Patient kept in seclusion for 111 hours in Central Mental Hospital
Report is highly critical of the use of restrictive practices in mental health units
Central Mental Hospital, Dundrum, Dublin: The commission has been calling for legislation to ensure the laws governing the physical restraint of individuals are fit for purpose. Photograph: Dara Mac Dónaill
A patient at the Central Mental Hospital was kept in seclusion for 111 hours on a single occasion last year, according to a report that is highly critical of the use of restrictive practices in mental health units.
The Mental Health Commission, which publishes the report on Monday, says its findings demonstrate a lack of oversight and governance in the use of practices such as seclusion, physical restraint and mechanical restraint over the past decade.
“We have to acknowledge that we have a cultural issue when it comes to the use of restrictive practices in this country that we need to tackle without delay,” says the commission’s chief executive John Farrelly.
Seclusion is defined as 'the placing or leaving of a person in any room alone, at any time, day or night, with the exit door locked or fastened or held in such a way as to prevent the person from leaving'
There has been a 57 per cent increase in episodes of restrictive practices on inpatients in Ireland’s mental health facilities over the past 10 years, the report estimates.
The report draws on figures for the use of seclusion, physical restraint and mechanical restraint in 2017 and 2018, and in 2009. The percentage increase is calculated relative to the wider population.
Seclusion is defined as “the placing or leaving of a person in any room alone, at any time, day or night, with the exit door locked or fastened or held in such a way as to prevent the person from leaving”.
According to the commission, there were 4,765 combined episodes of physical restraint and seclusion in 2008. This compares to 7,420 episodes of restrictive practices reported to the commission in 2017, and 7,464 in 2018.
The report says there was an 18 per cent increase in episodes of physical restraint over a 12-month period, with 5,665 episodes recorded in 2018 compared to 4,773 in 2017. Physical restraint was used in 85 per cent of centres in 2018, as opposed to 81 per cent in 2017.

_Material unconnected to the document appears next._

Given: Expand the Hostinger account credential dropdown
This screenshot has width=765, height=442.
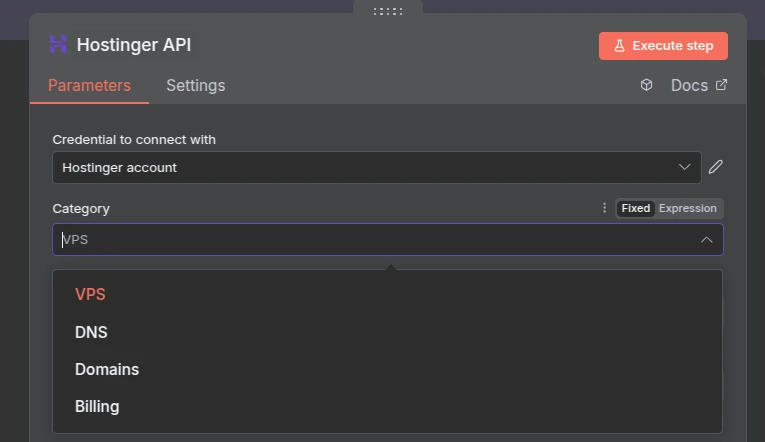Looking at the screenshot, I should coord(684,167).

Physical restraint is defined as “the use of physical force (by one or more persons) for the purpose of preventing the free movement of a resident’s body when he or she poses an immediate threat of serious harm to self or others”.
There were 1,799 episodes of seclusion in 2018, compared to 1,392 in 2017, a 29 per cent increase. Seclusion was used in 42 per cent of centres in 2018, and there were 317 episodes in 2018 where a person was secluded for more than 24 hours, and 81 episodes where a person was secluded for more than 72 hours.
In contrast, the use of mechanical restraint was low in 2017 and 2018. Only one approved centre – the Central Mental Hospital – reported the use of mechanical restraint, with all episodes involving the use of handcuffs. No straitjackets were used.
“When one considers that there is no evidence of a therapeutic benefit associated with the use of restrictive practices, and limited evidence of restrictive practices reducing behaviours of violence and aggression, it is disappointing to note that episodes have increased by 57 per cent in just 10 years,” says Mr Farrelly.
The commission has been calling for legislation to ensure the laws governing the physical restraint of individuals are fit for purpose. It says it intends to put forward recommendations in this regard as part of its current review of the Mental Health Act 2001.
It has also written to the HSE seeking a clear strategy and implementation plan aimed at significantly reducing episodes of restrictive practices across the country’s mental health services.